26. Bölüm "Yalnızlığın orkestrası"

178 15 11
                                    

26. Bölüm Yalnızlığın orkestrası

Hayat niye böyleydiki? bu zalim hayat bir tek banamı böyleydi? Dermanımı bulmuşken ellerimin arasından uçup gitmişti.

Şuan duygularım o kadar karmaşıktıki nefret doluydum. Kimemi? Pars'a nefret doluydum beni böyle bırakmasına bir yandan aşkla doluydum. Bu iki duyguyu aynı anda yaşatmasına kızgınım kırgınım öfkeliyim bir yandan gölge'nin benden neden intikam aldığını düşünerek kendimi yiyiyordum. Şimdi ise en iyi dostlarımdan biri benim canımı yakmıştı.

Arabadan inip hızlı adımlarla yürümeye başladım. Arkamdan bağırdığını duyuyordum ama umursamıyordum. Duygularımın karmaşıklığından ellerim çok fena titriyordu. Derin nefes alıp veriyordum. Nikolay arkamdan gelip omzumdan tutup çevirmişti.

"Nereye gidiyorsun? Eve gideceğiz gel." özür dilemek yerine emir veriyordu bana hala. Bu sinirlerimi daha çok hoplatıyordu.

"Hiç bir yere gitmiyorum. Defol git başımdan." diyip yoluma devam ettim. Etrafımızda az da olsa insanlar vardı merakla bize çaktırmadan bakıyordu beni tanıyamıyorlardı çünkü güneş gözlüğüm vardı.

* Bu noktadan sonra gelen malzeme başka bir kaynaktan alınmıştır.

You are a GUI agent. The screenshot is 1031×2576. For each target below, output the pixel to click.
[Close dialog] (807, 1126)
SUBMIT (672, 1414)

Nikolay'ın "Larissa." demesi ile durup ona döndüm.

Bir parmağımı kaldırıp tehditkar bir tavırla.

"Sakın bir daha bana Larissa deme siz el birliğiyle Larissa'yı yok ettiniz. Eğer arkamdan gelirsen andım olsunki kendimi öldürürüm!." elimin titremesi durmamıştı Nikolay'da bunu görmüştü hemen elimi indirip sert bir rüzgar gibi geçip gittim.

🌚

Sahil kenarına yürüyüp bir banka oturmuştum. Etrafıma baktığımda kimse yoktu. Arkamdan gelmemişti çünkü biliyordu eğer gerçekten arkamdan gelirse kendimi öldüreceğimi.

içimden ağlama isteği geliyordu yüreğim sızlıyordu. Aklımdan sürekli kurduğu cümleler geçiyordu. Bana çocuk gibi davranmayı kes diyordu. Lan ben çocukluğumu yaşamadım bile diğer çocuklar parklarda oyun oynarken ben park'a gitmeye korkuyordum o çocuklarında benim yüzümden öleceğini düşünüyordum.

Genelde hep çocukluğunu yaşayamayanlar büyüyünce çocuk ruhlu olurdu ama ben büyüdüğümde bile çocuk ruhlu olamamıştım. iki ellerimde saçlarıma gitmişti. Saçlarımı çekiyordum. Dişlerimi o kadar sıkıyordumki nerdeyse kırılacaktı. Başıma buyruk davrandığımı söylüyordu sadece kendimi düşündüğümü onları düşünmediğimi söylüyordu kısacası bencil diyordu bana ben bencilmiydim?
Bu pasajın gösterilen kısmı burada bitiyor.